[Material for this task Boundary: Start]
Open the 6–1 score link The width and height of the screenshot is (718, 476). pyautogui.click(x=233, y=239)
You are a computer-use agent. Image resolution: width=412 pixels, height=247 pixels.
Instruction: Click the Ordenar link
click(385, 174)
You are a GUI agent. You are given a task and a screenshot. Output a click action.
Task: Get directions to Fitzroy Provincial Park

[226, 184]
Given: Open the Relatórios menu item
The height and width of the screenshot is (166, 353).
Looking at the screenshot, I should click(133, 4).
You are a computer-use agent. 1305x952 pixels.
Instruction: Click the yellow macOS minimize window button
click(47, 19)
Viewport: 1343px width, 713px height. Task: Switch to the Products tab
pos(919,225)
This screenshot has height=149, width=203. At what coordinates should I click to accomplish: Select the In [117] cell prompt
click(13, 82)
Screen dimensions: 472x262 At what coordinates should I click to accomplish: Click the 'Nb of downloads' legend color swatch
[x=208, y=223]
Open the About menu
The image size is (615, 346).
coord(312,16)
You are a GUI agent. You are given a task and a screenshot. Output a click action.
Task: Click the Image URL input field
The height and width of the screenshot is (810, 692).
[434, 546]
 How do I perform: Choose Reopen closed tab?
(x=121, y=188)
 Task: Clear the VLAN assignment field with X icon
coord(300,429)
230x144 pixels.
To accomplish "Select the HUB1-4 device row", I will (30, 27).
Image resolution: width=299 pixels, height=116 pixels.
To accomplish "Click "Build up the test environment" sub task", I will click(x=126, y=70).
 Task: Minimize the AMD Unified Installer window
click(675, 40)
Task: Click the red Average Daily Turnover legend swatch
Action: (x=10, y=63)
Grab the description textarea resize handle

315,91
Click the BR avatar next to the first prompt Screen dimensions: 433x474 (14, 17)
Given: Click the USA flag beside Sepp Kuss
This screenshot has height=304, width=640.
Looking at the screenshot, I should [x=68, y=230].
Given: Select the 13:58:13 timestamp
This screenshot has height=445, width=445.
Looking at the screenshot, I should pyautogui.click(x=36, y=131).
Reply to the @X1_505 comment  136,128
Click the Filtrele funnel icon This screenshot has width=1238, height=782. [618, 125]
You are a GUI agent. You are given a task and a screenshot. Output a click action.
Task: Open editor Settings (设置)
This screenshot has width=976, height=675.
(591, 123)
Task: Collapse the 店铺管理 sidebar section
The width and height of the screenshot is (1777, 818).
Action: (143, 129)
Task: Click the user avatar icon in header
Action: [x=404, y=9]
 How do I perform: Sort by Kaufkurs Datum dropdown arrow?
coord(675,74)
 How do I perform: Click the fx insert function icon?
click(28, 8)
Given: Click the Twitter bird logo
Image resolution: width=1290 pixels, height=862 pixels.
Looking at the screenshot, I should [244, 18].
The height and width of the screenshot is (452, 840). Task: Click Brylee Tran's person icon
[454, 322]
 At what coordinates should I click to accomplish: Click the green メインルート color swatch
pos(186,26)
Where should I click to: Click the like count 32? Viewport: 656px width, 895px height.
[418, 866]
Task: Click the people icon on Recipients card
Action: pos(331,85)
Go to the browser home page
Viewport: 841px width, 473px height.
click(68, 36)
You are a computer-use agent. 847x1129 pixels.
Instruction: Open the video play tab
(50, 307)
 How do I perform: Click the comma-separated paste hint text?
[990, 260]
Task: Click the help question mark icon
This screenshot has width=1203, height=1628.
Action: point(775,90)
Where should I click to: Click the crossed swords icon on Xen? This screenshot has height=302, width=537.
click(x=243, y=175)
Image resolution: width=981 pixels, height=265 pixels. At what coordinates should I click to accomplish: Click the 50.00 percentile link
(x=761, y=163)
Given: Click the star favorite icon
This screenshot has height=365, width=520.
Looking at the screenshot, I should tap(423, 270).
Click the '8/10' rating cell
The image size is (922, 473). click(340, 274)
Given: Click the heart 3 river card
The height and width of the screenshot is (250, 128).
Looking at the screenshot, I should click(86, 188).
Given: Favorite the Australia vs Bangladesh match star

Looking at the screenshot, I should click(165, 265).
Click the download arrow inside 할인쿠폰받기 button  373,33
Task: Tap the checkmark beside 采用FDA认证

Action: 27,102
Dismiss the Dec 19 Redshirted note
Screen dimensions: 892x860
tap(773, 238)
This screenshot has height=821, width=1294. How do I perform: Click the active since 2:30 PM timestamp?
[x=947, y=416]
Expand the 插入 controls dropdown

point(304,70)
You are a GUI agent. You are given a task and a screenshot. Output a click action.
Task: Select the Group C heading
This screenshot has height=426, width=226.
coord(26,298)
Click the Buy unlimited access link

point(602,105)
[Material for this task Boundary: End]
■ What needs to be done
Could you write out every entry above exactly as it appears?

■ Solution for this task
Open the 6–1 score link The width and height of the screenshot is (718, 476). pyautogui.click(x=233, y=239)
You are a computer-use agent. Image resolution: width=412 pixels, height=247 pixels.
Instruction: Click the Ordenar link
click(385, 174)
You are a GUI agent. You are given a task and a screenshot. Output a click action.
Task: Get directions to Fitzroy Provincial Park

[226, 184]
Given: Open the Relatórios menu item
The height and width of the screenshot is (166, 353).
Looking at the screenshot, I should click(133, 4).
You are a computer-use agent. 1305x952 pixels.
Instruction: Click the yellow macOS minimize window button
click(47, 19)
Viewport: 1343px width, 713px height. Task: Switch to the Products tab
pos(919,225)
This screenshot has height=149, width=203. At what coordinates should I click to accomplish: Select the In [117] cell prompt
click(13, 82)
Screen dimensions: 472x262 At what coordinates should I click to accomplish: Click the 'Nb of downloads' legend color swatch
[x=208, y=223]
Open the About menu
The image size is (615, 346).
coord(312,16)
You are a GUI agent. You are given a task and a screenshot. Output a click action.
Task: Click the Image URL input field
The height and width of the screenshot is (810, 692).
[434, 546]
 How do I perform: Choose Reopen closed tab?
(x=121, y=188)
 Task: Clear the VLAN assignment field with X icon
coord(300,429)
230x144 pixels.
To accomplish "Select the HUB1-4 device row", I will (30, 27).
Image resolution: width=299 pixels, height=116 pixels.
To accomplish "Click "Build up the test environment" sub task", I will click(x=126, y=70).
 Task: Minimize the AMD Unified Installer window
click(675, 40)
Task: Click the red Average Daily Turnover legend swatch
Action: (x=10, y=63)
Grab the description textarea resize handle

315,91
Click the BR avatar next to the first prompt Screen dimensions: 433x474 (14, 17)
Given: Click the USA flag beside Sepp Kuss
This screenshot has height=304, width=640.
Looking at the screenshot, I should [x=68, y=230].
Given: Select the 13:58:13 timestamp
This screenshot has height=445, width=445.
Looking at the screenshot, I should pyautogui.click(x=36, y=131).
Reply to the @X1_505 comment  136,128
Click the Filtrele funnel icon This screenshot has width=1238, height=782. [618, 125]
You are a GUI agent. You are given a task and a screenshot. Output a click action.
Task: Open editor Settings (设置)
This screenshot has width=976, height=675.
(591, 123)
Task: Collapse the 店铺管理 sidebar section
The width and height of the screenshot is (1777, 818).
Action: (143, 129)
Task: Click the user avatar icon in header
Action: [x=404, y=9]
 How do I perform: Sort by Kaufkurs Datum dropdown arrow?
coord(675,74)
 How do I perform: Click the fx insert function icon?
click(28, 8)
Given: Click the Twitter bird logo
Image resolution: width=1290 pixels, height=862 pixels.
Looking at the screenshot, I should [244, 18].
The height and width of the screenshot is (452, 840). Task: Click Brylee Tran's person icon
[454, 322]
 At what coordinates should I click to accomplish: Click the green メインルート color swatch
pos(186,26)
Where should I click to: Click the like count 32? Viewport: 656px width, 895px height.
[418, 866]
Task: Click the people icon on Recipients card
Action: pos(331,85)
Go to the browser home page
Viewport: 841px width, 473px height.
click(68, 36)
You are a computer-use agent. 847x1129 pixels.
Instruction: Open the video play tab
(50, 307)
 How do I perform: Click the comma-separated paste hint text?
[990, 260]
Task: Click the help question mark icon
This screenshot has width=1203, height=1628.
Action: point(775,90)
Where should I click to: Click the crossed swords icon on Xen? This screenshot has height=302, width=537.
click(x=243, y=175)
Image resolution: width=981 pixels, height=265 pixels. At what coordinates should I click to accomplish: Click the 50.00 percentile link
(x=761, y=163)
Given: Click the star favorite icon
This screenshot has height=365, width=520.
Looking at the screenshot, I should tap(423, 270).
Click the '8/10' rating cell
The image size is (922, 473). click(340, 274)
Given: Click the heart 3 river card
The height and width of the screenshot is (250, 128).
Looking at the screenshot, I should click(86, 188).
Given: Favorite the Australia vs Bangladesh match star

Looking at the screenshot, I should click(165, 265).
Click the download arrow inside 할인쿠폰받기 button  373,33
Task: Tap the checkmark beside 采用FDA认证

Action: 27,102
Dismiss the Dec 19 Redshirted note
Screen dimensions: 892x860
tap(773, 238)
This screenshot has height=821, width=1294. How do I perform: Click the active since 2:30 PM timestamp?
[x=947, y=416]
Expand the 插入 controls dropdown

point(304,70)
You are a GUI agent. You are given a task and a screenshot. Output a click action.
Task: Select the Group C heading
This screenshot has height=426, width=226.
coord(26,298)
Click the Buy unlimited access link

point(602,105)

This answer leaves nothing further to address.